→ Work to be completed: The answer consists only of the lines from the beginning of the listing below to the line holding "Click the view count of 30", inclusive, with every picture removed.

☆ ☆ ☆ ☆

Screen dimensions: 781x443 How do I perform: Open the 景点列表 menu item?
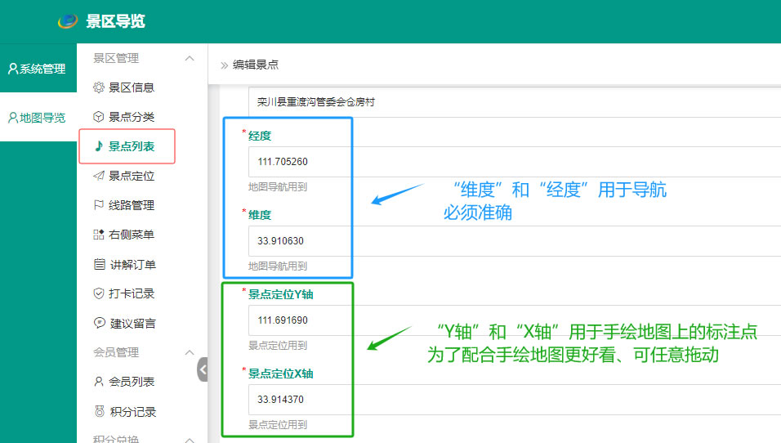coord(132,146)
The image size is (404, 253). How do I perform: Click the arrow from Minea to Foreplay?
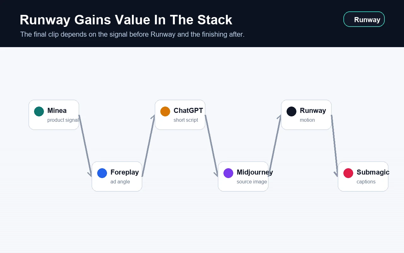click(85, 145)
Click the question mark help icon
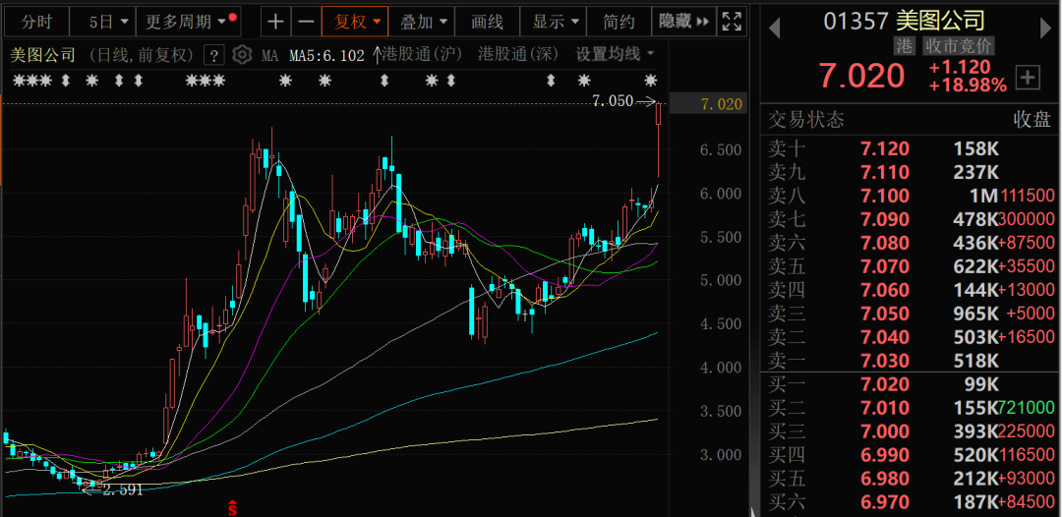The width and height of the screenshot is (1062, 517). [212, 55]
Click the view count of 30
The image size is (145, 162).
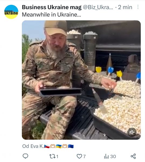tap(113, 156)
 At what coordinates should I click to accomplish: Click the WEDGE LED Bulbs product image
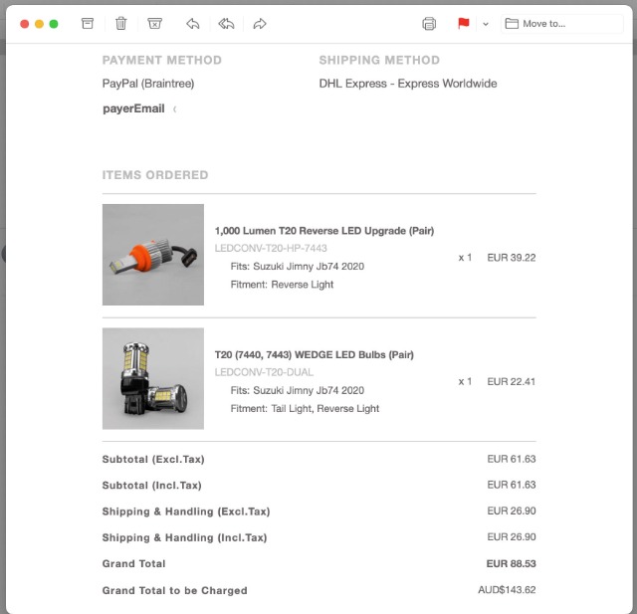(x=153, y=379)
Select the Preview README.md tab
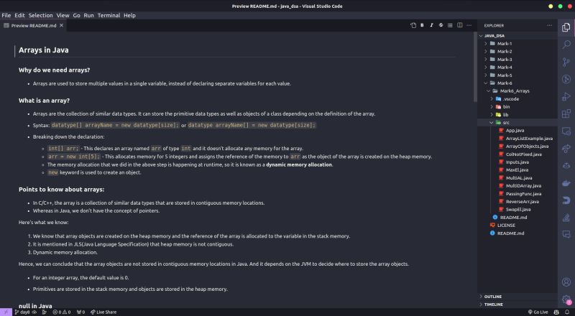The height and width of the screenshot is (316, 575). pyautogui.click(x=33, y=25)
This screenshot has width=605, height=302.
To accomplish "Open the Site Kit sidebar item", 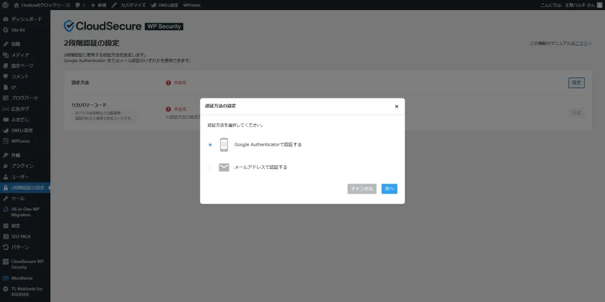I will pyautogui.click(x=18, y=30).
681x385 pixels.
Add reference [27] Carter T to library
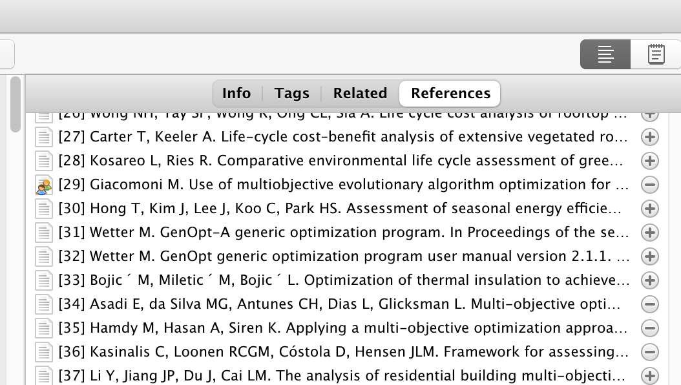point(650,137)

☆ ☆ ☆ ☆

→ Exercise answer:
Screen dimensions: 781x443 How do I perform: Open the 景点列表 menu item?
coord(132,146)
The image size is (404, 253). How do I perform: Click the arrow from Minea to Foreplay?
click(85, 145)
Click the question mark help icon
The width and height of the screenshot is (1062, 517). [212, 55]
Click the view count of 30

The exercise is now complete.